**Work to be completed:**
Update the records below by changing every "Viewport" to "Window size". Keep all other text the same.

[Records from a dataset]
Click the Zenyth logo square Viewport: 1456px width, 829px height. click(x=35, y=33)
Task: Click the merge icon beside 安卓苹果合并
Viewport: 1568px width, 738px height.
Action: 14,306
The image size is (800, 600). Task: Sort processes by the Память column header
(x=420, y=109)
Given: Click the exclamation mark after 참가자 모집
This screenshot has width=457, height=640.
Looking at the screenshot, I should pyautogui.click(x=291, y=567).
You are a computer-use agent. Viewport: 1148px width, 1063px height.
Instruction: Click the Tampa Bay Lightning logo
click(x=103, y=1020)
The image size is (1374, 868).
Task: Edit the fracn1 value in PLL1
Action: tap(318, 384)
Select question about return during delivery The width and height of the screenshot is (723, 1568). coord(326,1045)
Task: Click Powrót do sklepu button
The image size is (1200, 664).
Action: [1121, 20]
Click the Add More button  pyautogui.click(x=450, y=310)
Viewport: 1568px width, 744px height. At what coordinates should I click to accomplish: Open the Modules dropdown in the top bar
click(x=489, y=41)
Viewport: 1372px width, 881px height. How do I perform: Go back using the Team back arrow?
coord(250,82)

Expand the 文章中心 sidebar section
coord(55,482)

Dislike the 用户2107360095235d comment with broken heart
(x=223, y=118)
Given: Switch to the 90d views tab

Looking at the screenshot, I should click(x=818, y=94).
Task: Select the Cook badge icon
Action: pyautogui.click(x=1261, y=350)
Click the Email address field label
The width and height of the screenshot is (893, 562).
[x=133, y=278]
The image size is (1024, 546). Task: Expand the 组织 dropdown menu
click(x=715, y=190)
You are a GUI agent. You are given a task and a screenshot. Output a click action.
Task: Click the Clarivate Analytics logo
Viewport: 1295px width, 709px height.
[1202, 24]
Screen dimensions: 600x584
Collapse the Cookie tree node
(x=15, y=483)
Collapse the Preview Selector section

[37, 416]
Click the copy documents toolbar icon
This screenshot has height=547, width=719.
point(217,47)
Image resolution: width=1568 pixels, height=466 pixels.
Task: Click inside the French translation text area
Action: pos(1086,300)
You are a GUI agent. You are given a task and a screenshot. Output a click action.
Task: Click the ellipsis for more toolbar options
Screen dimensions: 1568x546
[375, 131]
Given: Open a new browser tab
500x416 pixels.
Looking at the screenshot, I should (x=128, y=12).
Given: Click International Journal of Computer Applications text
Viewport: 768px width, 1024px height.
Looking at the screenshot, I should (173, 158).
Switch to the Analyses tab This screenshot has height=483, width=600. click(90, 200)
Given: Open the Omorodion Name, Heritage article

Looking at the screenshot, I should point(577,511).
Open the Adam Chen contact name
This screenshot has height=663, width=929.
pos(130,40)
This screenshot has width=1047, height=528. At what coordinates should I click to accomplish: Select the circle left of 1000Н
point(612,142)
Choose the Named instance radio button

**Task solution:**
Click the Zenyth logo square Window size: 1456px width, 829px height. click(x=35, y=33)
Task: Click the merge icon beside 安卓苹果合并
Window size: 1568px width, 738px height.
Action: 14,306
The image size is (800, 600). Task: Sort processes by the Память column header
(x=420, y=109)
Given: Click the exclamation mark after 참가자 모집
This screenshot has width=457, height=640.
Looking at the screenshot, I should pyautogui.click(x=291, y=567).
You are a computer-use agent. Window size: 1148px width, 1063px height.
Instruction: Click the Tampa Bay Lightning logo
click(x=103, y=1020)
The image size is (1374, 868).
Task: Edit the fracn1 value in PLL1
Action: tap(318, 384)
Select question about return during delivery The width and height of the screenshot is (723, 1568). coord(326,1045)
Task: Click Powrót do sklepu button
The image size is (1200, 664).
Action: [1121, 20]
Click the Add More button  pyautogui.click(x=450, y=310)
Window size: 1568px width, 744px height. At what coordinates should I click to accomplish: Open the Modules dropdown in the top bar
click(x=489, y=41)
Window size: 1372px width, 881px height. How do I perform: Go back using the Team back arrow?
coord(250,82)

Expand the 文章中心 sidebar section
coord(55,482)

Dislike the 用户2107360095235d comment with broken heart
(x=223, y=118)
Given: Switch to the 90d views tab

Looking at the screenshot, I should click(x=818, y=94).
Task: Select the Cook badge icon
Action: pyautogui.click(x=1261, y=350)
Click the Email address field label
The width and height of the screenshot is (893, 562).
[x=133, y=278]
The image size is (1024, 546). Task: Expand the 组织 dropdown menu
click(x=715, y=190)
You are a GUI agent. You are given a task and a screenshot. Output a click action.
Task: Click the Clarivate Analytics logo
Window size: 1295px width, 709px height.
[1202, 24]
Screen dimensions: 600x584
Collapse the Cookie tree node
(x=15, y=483)
Collapse the Preview Selector section

[37, 416]
Click the copy documents toolbar icon
This screenshot has height=547, width=719.
point(217,47)
Image resolution: width=1568 pixels, height=466 pixels.
Task: Click inside the French translation text area
Action: pos(1086,300)
You are a GUI agent. You are given a task and a screenshot. Output a click action.
Task: Click the ellipsis for more toolbar options
Screen dimensions: 1568x546
[375, 131]
Given: Open a new browser tab
500x416 pixels.
Looking at the screenshot, I should (x=128, y=12).
Given: Click International Journal of Computer Applications text
Window size: 768px width, 1024px height.
Looking at the screenshot, I should (173, 158).
Switch to the Analyses tab This screenshot has height=483, width=600. click(90, 200)
Given: Open the Omorodion Name, Heritage article

Looking at the screenshot, I should point(577,511).
Open the Adam Chen contact name
This screenshot has height=663, width=929.
pos(130,40)
This screenshot has width=1047, height=528. At what coordinates should I click to accomplish: Select the circle left of 1000Н
point(612,142)
Choose the Named instance radio button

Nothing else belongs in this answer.